然而，这并不改变事实，在现实世界中你无法创建任意长度的列表。

- SilentGhost

0

你可以尝试使用数组对象http://docs.python.org/py3k/library/array.html。它应该比列表更节省内存，但可能会稍微难用一些。

- Zuljin

网页内容由stack overflow 提供, 点击上面的

可以查看英文原文，
原文链接

- TryPyPy · Accepted Answer

在我的评论上进行拓展：

假设您对每个样本所做的处理是计算其平均值。

def mean(samplelists):
    means = []
    n = float(len(samplelists[0]))
    for sample in samplelists:
        mean = sum(sample)/n
        means.append(mean)
    return means

calc_means(repeat_sample(large_array))

如果你在内存中保存了许多列表，那么这将使你感到很吃力。

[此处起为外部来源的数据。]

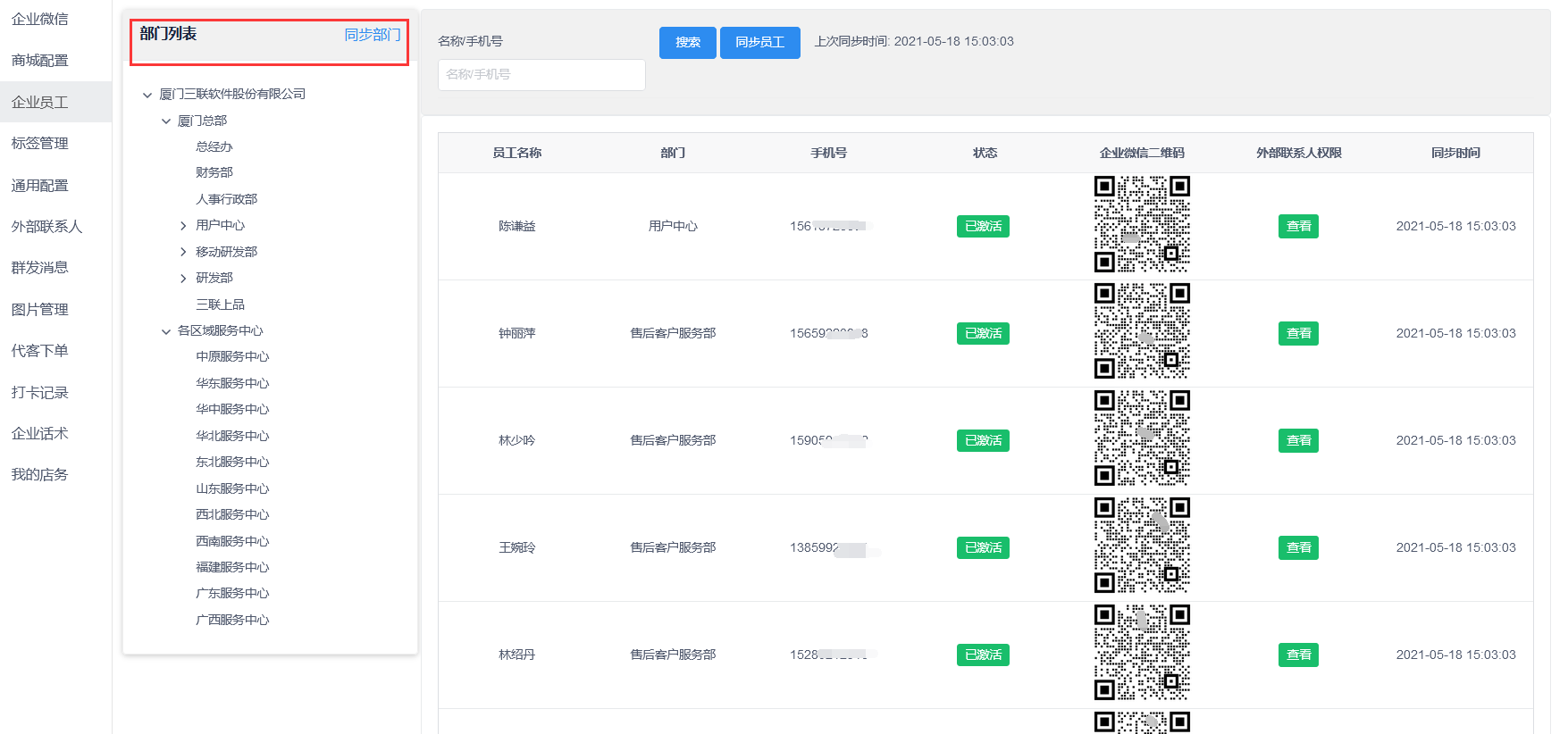
Task: Collapse the 厦门三联软件股份有限公司 tree node
Action: coord(147,95)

你可以通过以下方式使它变得更轻便：

def mean(sample, n):
    n = float(n)
    mean = sum(sample)/n
    return mean

def sample(x):
    length = 1000000 
    new_array = random.sample(x, length)
    return new_array

def repeat_means(x):    
    repeats = 100
    list_of_means = []
    for i in range(repeats):
        list_of_means.append(mean(sample(x)))
    return list_of_means    

repeat_means(large_array)

但这还不够好...你可以只构建结果列表来完成所有操作：

import random

def sampling_mean(population, k, times):
    # Part of this is lifted straight from random.py
    _int = int
    _random = random.random

    n = len(population)
    kf = float(k)
    result = []

    if not 0 <= k <= n:
        raise ValueError, "sample larger than population"

    for t in range(times):
        selected = set()
        sum_ = 0
        selected_add = selected.add

        for i in xrange(k):
            j = _int(_random() * n)
            while j in selected:
                j = _int(_random() * n)
            selected_add(j)
            sum_ += population[j]

        mean = sum_/kf
        result.append(mean)
    return result

sampling_mean(x, 1000000, 100)

现在，您的算法能像这样优化吗？